Overall, I am impressed with GenkiJACS. Before coming to study for the winter, I conducted a lot of research through friends and the Internet. GenkiJACS offered the best combination of price, small class size, and personal attention. I got more from the program than I expected, and I hope to come back again before I eventually leave Japan. The fact that I have taken the time to write a detailed review of my experience should indicate how happy I was with the program, and that I would like to see the school continue to grow and become a successful venture for all those involved.

The Good:
- Fast communication. Almost every email I sent to GenkiJACS before arrival was answered within 24 hours.
- Flexibility. All my requests were met. The program allowed me to save on my home stay fee when I traveled for four days. It also found me a host family with children which I really wanted. I was pleasantly surprised to find a refund of part of my homestay fee to help pay for my travel expenses.
- Comfortable space. The GenkiJACS space is very comfortable, clean, and allows for easy access to the staff. Overall, it provides an intimate environment that is probably not found at bigger, traditional schools.
- Small class size. The intimate size of the program is the number one reason I came to GenkiJACS. I wanted to have plenty of speaking opportunities, and my class sizes ranged from 5 people to just me. The fact that GenkiJACS caps their classes at six people is the main reason I will continue to pick GenkiJACS as my choice of Japanese schools in Japan.
- Wonderful teachers. I primarily studied with four teachers ???g Harumi, Mika, Miyuki, and Akiko. All four were great teachers. They spoke at a pace that was perfect for my level, and only used English when absolutely necessary. Also, all four teachers navigated group classes perfectly. Sometimes I was the lowest level in the class, sometimes the middle, and sometimes the highest. In all cases I felt engaged and that I was learning new material. Particularly:
- Mika and Miyuki were always willing to talk outside of class, providing practice opportunities in a stress-free environment.

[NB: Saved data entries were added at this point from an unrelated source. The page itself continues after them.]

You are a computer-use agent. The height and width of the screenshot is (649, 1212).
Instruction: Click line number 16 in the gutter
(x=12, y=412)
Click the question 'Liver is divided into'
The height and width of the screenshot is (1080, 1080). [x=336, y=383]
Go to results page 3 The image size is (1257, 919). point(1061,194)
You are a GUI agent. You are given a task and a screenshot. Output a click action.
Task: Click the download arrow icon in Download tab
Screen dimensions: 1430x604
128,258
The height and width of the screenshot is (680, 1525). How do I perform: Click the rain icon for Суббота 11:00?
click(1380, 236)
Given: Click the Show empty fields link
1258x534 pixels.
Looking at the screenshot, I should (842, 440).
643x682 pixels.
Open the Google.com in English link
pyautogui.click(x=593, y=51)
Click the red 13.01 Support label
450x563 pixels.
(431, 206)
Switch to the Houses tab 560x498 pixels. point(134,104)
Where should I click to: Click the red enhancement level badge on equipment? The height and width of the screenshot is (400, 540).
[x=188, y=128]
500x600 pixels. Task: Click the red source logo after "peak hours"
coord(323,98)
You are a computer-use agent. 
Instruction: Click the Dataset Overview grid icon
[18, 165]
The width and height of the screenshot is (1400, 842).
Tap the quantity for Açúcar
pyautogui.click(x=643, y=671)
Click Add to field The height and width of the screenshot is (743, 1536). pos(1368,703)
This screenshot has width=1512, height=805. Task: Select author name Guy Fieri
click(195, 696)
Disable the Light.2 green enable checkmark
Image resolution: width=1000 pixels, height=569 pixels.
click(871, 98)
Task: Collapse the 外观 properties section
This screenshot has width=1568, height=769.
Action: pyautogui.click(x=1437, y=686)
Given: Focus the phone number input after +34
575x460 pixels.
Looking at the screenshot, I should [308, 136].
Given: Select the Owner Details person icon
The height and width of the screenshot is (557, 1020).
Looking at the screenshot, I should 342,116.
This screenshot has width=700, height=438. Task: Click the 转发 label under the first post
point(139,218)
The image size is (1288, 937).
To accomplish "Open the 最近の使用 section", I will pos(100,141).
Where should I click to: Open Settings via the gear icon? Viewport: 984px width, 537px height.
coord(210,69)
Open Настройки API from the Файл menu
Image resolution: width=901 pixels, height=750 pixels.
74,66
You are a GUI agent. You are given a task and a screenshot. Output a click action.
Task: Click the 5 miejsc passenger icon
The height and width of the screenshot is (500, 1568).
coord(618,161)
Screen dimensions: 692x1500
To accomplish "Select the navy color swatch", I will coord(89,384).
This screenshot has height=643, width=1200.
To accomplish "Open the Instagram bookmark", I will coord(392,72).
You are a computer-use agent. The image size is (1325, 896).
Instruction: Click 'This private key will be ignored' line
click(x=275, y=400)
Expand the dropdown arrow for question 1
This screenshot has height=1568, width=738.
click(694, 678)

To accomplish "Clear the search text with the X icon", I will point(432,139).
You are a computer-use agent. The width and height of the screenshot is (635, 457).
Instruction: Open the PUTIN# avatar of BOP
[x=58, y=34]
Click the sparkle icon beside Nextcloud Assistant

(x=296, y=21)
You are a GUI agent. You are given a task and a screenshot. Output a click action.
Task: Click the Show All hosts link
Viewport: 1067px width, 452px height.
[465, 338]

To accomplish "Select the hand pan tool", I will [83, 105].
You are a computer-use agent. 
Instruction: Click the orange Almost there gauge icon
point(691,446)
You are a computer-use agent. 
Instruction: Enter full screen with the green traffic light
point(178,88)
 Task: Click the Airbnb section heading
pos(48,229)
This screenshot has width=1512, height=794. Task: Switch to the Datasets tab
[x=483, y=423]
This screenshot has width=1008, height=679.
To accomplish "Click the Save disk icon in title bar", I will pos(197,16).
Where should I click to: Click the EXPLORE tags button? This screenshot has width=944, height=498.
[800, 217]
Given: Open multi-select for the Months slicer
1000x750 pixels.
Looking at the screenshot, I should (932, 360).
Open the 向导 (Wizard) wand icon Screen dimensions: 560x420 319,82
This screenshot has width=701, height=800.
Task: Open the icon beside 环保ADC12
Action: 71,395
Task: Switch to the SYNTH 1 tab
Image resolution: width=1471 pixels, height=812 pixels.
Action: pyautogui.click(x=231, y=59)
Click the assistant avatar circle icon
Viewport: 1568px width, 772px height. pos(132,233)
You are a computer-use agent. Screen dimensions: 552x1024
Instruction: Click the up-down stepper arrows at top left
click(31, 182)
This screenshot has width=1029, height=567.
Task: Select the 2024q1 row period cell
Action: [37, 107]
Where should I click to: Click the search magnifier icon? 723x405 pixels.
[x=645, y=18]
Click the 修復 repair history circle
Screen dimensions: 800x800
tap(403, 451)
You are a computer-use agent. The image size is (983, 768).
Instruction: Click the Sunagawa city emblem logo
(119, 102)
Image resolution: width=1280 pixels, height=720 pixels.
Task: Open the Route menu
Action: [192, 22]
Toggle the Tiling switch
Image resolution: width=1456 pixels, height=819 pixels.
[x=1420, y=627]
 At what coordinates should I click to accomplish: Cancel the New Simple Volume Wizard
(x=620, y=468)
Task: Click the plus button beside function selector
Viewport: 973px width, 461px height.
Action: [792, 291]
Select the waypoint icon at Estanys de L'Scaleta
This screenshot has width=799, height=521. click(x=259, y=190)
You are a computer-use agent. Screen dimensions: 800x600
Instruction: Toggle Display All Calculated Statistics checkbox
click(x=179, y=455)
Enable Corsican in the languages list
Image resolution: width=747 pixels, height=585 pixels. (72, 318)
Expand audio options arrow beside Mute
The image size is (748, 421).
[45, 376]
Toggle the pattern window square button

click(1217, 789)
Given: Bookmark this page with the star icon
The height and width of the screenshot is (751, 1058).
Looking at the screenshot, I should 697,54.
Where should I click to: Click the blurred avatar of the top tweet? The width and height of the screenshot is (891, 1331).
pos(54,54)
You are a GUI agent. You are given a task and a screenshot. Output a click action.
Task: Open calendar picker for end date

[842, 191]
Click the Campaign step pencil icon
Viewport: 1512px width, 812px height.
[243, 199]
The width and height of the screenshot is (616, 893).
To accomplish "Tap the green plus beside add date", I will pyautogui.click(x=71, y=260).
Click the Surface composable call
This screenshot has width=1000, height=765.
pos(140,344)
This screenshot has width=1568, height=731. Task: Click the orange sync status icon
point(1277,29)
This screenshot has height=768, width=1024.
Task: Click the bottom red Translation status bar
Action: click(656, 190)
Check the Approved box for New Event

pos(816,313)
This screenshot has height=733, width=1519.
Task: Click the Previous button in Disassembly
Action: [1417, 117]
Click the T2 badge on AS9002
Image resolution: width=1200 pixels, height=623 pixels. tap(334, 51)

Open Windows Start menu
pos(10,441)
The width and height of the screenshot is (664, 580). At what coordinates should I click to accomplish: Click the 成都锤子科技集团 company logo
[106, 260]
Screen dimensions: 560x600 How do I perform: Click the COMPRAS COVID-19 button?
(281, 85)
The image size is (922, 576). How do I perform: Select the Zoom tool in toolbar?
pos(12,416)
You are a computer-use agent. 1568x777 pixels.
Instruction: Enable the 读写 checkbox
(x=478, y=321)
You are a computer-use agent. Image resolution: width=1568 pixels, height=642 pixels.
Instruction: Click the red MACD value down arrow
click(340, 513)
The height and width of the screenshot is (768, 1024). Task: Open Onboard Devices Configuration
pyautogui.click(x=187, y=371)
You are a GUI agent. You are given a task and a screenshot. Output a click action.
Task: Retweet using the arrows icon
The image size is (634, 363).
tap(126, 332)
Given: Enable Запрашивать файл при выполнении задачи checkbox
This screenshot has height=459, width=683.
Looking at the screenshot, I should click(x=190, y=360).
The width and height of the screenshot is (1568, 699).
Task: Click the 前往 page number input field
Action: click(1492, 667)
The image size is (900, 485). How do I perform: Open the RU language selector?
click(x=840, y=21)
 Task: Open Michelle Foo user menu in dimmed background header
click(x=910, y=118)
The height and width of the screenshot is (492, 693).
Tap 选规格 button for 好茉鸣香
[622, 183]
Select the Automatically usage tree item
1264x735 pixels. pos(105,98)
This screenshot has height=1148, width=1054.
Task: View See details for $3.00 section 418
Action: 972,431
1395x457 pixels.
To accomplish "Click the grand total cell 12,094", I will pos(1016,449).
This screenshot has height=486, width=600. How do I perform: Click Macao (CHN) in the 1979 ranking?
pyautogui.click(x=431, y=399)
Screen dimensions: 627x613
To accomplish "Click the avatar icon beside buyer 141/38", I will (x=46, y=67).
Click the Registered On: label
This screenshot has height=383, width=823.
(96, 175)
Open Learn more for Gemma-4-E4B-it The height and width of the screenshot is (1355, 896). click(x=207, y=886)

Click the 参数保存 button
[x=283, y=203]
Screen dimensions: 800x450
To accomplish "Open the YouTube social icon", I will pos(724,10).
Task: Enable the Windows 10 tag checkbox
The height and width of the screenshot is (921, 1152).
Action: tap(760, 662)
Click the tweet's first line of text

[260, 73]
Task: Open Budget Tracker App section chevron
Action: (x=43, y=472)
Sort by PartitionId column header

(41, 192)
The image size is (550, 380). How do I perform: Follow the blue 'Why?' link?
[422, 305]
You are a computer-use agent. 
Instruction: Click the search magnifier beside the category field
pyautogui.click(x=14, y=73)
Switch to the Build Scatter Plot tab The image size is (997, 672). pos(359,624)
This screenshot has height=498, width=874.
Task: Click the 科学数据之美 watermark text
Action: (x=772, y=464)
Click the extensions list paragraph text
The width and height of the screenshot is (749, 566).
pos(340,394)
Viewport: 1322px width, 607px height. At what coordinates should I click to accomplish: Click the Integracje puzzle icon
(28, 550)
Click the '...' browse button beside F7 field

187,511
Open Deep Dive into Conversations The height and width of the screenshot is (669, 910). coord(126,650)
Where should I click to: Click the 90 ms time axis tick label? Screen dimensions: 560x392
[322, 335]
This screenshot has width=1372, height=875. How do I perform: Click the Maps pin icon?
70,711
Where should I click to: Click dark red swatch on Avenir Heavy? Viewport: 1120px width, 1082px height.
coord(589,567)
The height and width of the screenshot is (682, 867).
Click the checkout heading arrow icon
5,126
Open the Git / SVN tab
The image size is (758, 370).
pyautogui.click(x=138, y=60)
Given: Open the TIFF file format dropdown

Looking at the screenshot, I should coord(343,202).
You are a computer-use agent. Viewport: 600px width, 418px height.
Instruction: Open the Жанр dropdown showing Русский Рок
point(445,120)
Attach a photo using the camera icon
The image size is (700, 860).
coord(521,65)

- Mika will never let a poorly constructed Japanese phrase go, always pushing students to correct the offending sentence.
- Harumi's knowledge of the material was really impressive. I previously studied with Minna No Nihongo, and she knew what was covered in my previous textbook and what would be new material and repeat material for me.
All four had very fun and relevant classes and were all able to adjust the lesson pace according to the class, and did not ardently stick to a pre-made lesson plan. I can not say enough great things about these four teachers.
- Self-study pace. There were no tests and no schedules to meet. This means students can learn at their own pace and never feel like they are falling behind or doing poorly. This was very encouraging for my Japanese, as I was able to review the vocabulary and grammar I felt were important and not focus on a predefined curriculum.
- Conversation classes. These were well planned and provided a good chance to practice all the Japanese grammar learned to date.